You can pass a dictionary of initial values to your form:

if request.method == "GET":
    # calculate my_start_date and my_end_date here...
    form = MyForm( { 'start_date': my_start_date, 'end_date': my_end_date} )
...

See the official forms API documentation, where they demonstrate this.

edit: Based on answers from other users, maybe this is the cleanest solution:

if request.method == "GET":
    form = MyForm()
    form['start_date'] = form['start_date'].field.initial
    form['end_date'] = form['end_date'].field.initial
else:
    form = MyForm(request.method.POST)
if form.is_valid():
    do_query(form.cleaned_data['start_date'], form.cleaned_data['end_date'])
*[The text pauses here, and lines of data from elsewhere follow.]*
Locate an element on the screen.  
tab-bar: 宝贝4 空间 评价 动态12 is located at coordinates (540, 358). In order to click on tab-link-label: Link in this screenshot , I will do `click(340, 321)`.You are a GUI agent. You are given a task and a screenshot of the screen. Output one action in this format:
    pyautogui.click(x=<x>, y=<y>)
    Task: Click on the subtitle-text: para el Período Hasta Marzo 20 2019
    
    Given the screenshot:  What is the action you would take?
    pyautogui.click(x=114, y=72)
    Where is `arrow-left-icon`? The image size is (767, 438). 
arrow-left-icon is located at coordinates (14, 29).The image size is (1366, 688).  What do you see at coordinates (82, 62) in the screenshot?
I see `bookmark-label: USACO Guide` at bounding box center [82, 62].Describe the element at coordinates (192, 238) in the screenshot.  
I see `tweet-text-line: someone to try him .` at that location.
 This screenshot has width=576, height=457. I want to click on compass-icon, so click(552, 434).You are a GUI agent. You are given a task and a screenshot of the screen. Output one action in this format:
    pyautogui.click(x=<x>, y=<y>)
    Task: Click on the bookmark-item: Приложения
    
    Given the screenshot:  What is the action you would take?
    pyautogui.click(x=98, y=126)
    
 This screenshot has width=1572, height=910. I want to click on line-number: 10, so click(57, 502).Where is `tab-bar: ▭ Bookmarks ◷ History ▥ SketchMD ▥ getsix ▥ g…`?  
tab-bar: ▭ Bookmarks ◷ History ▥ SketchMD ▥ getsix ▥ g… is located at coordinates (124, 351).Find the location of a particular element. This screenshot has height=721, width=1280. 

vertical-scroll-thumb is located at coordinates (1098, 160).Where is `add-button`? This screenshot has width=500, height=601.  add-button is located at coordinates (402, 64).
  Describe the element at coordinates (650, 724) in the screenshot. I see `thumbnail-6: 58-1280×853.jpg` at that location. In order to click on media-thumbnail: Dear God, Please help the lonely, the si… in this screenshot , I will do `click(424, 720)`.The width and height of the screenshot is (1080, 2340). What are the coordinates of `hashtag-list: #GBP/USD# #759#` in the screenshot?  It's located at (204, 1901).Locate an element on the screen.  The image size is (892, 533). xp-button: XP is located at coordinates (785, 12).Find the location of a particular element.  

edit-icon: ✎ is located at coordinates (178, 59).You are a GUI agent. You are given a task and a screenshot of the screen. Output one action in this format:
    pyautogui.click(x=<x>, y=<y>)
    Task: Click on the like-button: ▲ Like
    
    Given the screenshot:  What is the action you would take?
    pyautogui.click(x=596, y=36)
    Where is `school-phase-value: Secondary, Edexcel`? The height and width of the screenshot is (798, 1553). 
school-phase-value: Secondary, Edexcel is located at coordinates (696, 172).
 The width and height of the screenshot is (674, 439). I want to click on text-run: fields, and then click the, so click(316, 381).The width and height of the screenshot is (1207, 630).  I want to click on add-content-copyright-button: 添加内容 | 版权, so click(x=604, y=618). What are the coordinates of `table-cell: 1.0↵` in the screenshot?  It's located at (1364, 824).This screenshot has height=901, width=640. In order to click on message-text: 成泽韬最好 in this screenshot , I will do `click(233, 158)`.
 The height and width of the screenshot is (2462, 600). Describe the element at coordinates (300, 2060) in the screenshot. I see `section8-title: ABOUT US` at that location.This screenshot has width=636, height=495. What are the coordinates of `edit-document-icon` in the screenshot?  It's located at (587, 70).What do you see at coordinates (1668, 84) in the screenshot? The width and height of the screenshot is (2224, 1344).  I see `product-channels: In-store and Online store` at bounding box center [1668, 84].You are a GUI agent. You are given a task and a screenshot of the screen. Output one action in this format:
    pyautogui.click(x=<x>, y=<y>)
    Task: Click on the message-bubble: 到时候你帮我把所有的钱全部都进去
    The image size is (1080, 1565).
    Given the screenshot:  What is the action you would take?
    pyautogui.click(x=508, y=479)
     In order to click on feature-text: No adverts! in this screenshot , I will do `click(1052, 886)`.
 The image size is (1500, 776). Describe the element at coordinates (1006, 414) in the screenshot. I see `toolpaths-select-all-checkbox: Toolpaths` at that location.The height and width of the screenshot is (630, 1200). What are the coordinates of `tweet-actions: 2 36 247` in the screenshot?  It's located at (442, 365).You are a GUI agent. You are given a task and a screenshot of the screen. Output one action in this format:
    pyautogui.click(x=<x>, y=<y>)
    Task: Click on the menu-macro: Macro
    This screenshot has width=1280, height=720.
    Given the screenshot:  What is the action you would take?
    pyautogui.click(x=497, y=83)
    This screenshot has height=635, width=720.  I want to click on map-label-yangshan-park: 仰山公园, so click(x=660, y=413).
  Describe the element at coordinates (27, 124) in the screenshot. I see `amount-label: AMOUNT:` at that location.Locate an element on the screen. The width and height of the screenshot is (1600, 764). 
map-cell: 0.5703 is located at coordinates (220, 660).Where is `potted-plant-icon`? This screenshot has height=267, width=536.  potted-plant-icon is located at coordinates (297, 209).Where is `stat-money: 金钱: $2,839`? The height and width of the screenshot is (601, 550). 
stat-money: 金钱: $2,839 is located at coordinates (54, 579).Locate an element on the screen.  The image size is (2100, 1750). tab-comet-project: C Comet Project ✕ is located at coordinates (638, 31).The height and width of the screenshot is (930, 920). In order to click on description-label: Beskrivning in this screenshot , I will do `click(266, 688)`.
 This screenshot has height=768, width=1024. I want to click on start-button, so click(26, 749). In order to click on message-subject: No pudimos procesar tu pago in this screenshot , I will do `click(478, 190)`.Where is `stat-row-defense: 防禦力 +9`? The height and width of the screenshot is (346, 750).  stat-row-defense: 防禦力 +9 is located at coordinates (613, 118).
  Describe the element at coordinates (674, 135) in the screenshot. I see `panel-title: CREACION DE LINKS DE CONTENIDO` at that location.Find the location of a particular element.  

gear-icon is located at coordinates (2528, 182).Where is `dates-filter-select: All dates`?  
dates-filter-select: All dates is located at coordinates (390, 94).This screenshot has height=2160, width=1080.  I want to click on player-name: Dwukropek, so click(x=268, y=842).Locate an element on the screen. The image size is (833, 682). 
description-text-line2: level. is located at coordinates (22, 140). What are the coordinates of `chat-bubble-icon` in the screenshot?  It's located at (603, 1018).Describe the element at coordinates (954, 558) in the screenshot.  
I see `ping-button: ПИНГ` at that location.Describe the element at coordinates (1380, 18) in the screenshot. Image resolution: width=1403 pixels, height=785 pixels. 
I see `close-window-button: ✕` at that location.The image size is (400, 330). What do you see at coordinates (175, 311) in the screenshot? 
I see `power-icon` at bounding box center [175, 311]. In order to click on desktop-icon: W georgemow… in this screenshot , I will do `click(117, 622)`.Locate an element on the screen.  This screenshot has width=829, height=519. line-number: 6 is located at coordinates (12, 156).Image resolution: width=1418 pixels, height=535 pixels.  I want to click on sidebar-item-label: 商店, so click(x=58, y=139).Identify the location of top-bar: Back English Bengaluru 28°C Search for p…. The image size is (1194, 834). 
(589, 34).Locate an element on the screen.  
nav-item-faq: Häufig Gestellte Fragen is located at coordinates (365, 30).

I haven't tried this though; can someone confirm that this works? I think this is better than creating a new method, because this approach doesn't require other code (possibly not written by you) to know about your new 'magic' accessor.

Justin Voss
Yes, but then the default values aren't defined with the form (like with initial=value in the field declarations). If you use the form in multiple places then you'll have to repeat your default values.
davidavr
+2  A: 

If you add this method to your form class:

def get_cleaned_or_initial(self, fieldname):
        if hasattr(self, 'cleaned_data'):
            return self.cleaned_data.get(fieldname)
        else:
            return self[fieldname].field.initial

you could then re-write your code as:

if request.method == 'GET':
    form = MyForm()
else:
    form = MyForm(request.method.POST)
    form.is_valid()

do_query(form.get_cleaned_or_initial('start_date'), form.get_cleaned_or_initial('end_date'))
Matthew Christensen
+1  A: 

Unbound means there is no data associated with form (either initial or provided later), so the validation may fail. As mentioned in other answers (and in your own conclusion), you have to provide initial values and check for both bound data and initial values.

The use case for forms is form processing and validation, so you must have some data to validate before you accessing cleaned_data.